What to work on: In the material below, reproduce verbatim every line from the one containing "pixels, height=548 pixels." through the one containing "Looking at the image, I should click on (672, 280).", including both of those lines.
··· Exercise data
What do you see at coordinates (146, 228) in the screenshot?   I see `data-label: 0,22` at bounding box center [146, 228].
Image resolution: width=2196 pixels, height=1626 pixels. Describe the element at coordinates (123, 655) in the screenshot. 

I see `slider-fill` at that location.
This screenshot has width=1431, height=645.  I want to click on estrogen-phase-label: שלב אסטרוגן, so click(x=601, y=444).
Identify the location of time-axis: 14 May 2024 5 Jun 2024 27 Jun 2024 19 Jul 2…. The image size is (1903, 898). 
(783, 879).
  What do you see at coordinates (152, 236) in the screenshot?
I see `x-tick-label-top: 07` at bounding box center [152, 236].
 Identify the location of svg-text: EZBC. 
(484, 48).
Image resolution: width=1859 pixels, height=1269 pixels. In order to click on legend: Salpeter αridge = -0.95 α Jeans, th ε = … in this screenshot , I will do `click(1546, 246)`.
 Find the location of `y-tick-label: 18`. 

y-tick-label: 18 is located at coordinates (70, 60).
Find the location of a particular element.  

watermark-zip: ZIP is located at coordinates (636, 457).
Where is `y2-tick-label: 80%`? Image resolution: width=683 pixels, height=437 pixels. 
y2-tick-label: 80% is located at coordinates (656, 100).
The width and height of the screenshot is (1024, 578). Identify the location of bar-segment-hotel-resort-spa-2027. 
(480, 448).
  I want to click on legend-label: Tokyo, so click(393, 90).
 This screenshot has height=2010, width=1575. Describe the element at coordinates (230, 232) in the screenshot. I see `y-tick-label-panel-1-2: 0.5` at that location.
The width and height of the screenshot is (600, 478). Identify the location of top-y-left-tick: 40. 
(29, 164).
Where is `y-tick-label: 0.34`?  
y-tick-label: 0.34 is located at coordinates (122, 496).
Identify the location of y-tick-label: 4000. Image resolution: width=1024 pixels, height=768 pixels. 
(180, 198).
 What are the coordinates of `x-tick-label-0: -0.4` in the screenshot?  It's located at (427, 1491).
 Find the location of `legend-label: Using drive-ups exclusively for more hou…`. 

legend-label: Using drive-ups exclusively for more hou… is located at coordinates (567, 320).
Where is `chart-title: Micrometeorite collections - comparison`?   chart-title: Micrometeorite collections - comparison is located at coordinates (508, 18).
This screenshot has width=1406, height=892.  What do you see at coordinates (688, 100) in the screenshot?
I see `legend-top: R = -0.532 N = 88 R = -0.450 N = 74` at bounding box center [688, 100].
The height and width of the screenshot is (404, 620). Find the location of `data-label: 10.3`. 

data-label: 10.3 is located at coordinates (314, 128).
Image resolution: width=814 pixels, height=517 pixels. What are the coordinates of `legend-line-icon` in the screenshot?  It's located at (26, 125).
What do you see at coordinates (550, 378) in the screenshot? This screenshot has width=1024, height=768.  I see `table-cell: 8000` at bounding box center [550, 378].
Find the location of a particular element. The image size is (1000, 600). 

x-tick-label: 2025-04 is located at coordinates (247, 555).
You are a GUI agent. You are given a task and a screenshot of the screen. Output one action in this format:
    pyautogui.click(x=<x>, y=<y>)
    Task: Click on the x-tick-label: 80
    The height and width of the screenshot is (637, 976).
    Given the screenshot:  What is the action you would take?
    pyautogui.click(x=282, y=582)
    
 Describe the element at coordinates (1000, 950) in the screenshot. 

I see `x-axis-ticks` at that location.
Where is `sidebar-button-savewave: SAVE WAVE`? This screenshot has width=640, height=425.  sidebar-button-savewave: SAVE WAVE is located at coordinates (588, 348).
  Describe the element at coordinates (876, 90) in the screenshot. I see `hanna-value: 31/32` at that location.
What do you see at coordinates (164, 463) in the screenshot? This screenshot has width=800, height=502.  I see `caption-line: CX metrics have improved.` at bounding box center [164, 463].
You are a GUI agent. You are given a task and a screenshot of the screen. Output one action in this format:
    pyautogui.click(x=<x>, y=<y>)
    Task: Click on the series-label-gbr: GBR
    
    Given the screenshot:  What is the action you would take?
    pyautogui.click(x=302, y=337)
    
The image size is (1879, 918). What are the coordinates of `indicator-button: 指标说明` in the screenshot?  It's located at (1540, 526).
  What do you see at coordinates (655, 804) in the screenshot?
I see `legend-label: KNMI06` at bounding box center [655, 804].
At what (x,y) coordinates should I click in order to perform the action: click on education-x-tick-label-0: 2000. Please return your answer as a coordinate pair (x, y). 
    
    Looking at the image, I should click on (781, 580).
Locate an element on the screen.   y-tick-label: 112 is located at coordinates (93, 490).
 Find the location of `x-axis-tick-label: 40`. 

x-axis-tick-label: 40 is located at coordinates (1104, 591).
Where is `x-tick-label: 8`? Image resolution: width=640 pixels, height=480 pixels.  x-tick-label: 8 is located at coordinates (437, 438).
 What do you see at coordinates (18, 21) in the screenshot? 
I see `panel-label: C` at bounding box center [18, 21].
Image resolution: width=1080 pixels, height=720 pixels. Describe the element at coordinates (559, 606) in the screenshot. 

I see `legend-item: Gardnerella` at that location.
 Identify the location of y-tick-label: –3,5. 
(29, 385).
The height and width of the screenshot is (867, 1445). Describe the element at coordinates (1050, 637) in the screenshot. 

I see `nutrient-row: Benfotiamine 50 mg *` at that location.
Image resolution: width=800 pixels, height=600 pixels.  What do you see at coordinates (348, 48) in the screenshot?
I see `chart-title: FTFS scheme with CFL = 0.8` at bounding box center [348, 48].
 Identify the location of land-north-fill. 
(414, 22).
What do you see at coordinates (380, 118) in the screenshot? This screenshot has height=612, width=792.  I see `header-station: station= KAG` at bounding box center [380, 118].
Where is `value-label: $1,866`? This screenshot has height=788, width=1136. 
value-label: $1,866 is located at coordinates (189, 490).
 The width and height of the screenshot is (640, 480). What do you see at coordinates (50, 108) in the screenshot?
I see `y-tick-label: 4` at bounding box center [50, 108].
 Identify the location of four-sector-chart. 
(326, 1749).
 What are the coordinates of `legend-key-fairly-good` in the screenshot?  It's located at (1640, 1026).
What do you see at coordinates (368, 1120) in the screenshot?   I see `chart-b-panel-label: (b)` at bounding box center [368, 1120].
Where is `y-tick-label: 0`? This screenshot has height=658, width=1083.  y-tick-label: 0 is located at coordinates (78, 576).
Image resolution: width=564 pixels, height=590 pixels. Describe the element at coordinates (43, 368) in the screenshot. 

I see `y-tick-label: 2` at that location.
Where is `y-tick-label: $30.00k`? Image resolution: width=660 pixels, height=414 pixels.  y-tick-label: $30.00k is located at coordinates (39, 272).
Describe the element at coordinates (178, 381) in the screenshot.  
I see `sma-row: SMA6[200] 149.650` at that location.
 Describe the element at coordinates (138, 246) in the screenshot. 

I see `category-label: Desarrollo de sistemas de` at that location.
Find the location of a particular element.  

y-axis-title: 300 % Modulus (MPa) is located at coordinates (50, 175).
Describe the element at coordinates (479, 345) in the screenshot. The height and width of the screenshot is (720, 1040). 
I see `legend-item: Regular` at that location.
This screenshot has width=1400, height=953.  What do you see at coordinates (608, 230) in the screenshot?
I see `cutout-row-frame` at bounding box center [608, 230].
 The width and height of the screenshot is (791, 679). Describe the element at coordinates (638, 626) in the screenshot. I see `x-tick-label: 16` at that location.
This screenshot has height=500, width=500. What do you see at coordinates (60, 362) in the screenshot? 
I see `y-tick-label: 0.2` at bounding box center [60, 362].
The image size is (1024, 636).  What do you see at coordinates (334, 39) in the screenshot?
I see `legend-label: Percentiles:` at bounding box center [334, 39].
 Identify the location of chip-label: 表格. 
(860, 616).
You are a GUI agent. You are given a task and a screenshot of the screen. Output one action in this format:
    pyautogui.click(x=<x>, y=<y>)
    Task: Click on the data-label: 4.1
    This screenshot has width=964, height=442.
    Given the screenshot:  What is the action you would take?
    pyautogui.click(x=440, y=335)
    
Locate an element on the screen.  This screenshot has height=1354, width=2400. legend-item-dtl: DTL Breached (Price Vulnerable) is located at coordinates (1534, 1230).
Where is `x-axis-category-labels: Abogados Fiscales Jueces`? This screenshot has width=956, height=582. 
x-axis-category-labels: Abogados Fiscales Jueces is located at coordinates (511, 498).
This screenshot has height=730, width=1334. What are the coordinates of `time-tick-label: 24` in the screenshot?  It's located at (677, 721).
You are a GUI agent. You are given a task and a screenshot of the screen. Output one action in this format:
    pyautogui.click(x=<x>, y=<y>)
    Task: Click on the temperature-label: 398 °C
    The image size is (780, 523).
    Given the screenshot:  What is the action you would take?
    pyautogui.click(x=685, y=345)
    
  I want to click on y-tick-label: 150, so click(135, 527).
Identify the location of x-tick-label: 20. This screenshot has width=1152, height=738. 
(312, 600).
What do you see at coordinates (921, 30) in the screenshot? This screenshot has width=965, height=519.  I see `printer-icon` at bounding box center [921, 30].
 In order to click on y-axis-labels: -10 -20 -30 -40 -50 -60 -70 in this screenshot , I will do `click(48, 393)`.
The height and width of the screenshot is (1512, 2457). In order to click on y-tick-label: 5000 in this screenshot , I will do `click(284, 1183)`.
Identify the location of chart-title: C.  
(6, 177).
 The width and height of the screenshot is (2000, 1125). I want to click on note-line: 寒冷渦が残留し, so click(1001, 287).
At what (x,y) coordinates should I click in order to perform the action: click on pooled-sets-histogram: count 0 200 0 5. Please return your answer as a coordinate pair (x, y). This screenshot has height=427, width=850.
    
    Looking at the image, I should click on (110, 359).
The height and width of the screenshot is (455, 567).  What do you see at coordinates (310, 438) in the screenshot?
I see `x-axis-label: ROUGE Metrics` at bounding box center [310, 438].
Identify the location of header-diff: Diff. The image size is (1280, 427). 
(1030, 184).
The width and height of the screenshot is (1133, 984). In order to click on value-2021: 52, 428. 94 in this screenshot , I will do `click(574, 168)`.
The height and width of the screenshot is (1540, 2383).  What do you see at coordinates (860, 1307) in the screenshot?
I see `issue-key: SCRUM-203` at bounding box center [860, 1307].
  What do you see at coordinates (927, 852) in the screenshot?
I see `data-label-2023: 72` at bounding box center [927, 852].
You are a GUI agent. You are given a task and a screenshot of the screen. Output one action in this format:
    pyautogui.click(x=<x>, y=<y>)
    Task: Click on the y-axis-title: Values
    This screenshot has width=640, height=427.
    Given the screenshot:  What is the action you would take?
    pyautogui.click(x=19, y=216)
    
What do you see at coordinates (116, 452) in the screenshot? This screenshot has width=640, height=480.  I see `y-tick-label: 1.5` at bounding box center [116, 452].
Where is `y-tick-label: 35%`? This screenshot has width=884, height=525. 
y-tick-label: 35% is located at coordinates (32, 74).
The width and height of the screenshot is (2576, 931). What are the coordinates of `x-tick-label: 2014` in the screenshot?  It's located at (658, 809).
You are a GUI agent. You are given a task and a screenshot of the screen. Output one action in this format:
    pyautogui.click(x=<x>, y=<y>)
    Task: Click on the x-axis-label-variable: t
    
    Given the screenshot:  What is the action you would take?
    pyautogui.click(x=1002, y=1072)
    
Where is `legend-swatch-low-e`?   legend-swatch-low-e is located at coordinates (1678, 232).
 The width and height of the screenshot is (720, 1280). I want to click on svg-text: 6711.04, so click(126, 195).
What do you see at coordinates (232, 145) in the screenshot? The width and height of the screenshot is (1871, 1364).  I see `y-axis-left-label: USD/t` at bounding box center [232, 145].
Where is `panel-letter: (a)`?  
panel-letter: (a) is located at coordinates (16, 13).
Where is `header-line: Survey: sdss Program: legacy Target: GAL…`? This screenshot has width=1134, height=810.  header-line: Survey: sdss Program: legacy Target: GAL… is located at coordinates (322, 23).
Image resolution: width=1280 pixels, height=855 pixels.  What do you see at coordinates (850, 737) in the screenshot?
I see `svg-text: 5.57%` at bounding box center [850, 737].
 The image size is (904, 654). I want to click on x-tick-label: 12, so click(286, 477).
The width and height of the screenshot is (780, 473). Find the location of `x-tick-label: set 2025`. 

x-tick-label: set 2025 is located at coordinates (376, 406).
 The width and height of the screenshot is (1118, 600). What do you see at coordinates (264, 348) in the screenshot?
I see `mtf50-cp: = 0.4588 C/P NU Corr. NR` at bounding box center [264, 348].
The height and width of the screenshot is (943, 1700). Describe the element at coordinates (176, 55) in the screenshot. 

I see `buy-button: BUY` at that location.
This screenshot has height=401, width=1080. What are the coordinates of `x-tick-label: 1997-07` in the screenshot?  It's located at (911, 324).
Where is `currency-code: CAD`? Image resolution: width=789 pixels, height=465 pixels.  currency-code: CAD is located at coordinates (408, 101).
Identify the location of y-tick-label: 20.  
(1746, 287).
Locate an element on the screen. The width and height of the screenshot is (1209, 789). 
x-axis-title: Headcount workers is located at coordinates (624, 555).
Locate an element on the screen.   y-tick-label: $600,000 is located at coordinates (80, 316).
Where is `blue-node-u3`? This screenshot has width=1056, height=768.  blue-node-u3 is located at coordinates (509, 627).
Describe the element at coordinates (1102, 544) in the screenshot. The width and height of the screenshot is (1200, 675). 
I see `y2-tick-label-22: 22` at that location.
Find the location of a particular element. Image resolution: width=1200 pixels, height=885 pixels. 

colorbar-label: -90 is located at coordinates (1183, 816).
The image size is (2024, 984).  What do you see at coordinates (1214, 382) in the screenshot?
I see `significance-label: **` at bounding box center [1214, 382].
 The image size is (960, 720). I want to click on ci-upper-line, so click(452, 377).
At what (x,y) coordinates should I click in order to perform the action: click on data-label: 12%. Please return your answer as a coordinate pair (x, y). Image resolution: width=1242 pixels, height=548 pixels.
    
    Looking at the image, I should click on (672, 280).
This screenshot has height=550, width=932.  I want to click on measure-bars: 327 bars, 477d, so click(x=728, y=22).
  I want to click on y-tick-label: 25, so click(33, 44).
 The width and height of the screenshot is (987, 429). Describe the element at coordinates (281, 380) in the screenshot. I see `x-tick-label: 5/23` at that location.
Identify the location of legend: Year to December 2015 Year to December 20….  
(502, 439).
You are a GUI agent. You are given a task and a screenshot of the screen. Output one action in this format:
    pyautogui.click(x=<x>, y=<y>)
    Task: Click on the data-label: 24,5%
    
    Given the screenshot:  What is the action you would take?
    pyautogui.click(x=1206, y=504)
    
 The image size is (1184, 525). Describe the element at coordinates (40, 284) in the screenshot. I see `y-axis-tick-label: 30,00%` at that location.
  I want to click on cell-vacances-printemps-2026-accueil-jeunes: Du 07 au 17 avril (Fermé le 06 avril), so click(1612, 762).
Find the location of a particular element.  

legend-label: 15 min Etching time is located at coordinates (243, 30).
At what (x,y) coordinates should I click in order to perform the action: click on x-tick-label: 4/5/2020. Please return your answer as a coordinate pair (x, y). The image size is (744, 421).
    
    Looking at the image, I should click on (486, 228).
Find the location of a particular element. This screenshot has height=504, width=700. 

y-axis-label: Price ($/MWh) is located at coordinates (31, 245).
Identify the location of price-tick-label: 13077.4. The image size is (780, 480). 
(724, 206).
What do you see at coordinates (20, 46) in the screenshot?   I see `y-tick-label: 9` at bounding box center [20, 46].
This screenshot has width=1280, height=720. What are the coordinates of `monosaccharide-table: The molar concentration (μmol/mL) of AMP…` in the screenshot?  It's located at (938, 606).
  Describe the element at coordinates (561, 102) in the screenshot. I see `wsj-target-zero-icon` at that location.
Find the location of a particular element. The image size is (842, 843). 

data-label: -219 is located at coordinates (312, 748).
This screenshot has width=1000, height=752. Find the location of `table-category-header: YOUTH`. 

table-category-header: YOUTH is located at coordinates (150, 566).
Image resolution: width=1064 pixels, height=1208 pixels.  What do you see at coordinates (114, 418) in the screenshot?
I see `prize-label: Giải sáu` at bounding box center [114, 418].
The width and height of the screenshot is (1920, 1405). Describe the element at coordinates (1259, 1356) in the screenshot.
······
Solution to this exercise:
At what (x,y) coordinates should I click in order to perform the action: click on data-label: 12%. Please return your answer as a coordinate pair (x, y). Image resolution: width=1242 pixels, height=548 pixels.
    
    Looking at the image, I should click on (672, 280).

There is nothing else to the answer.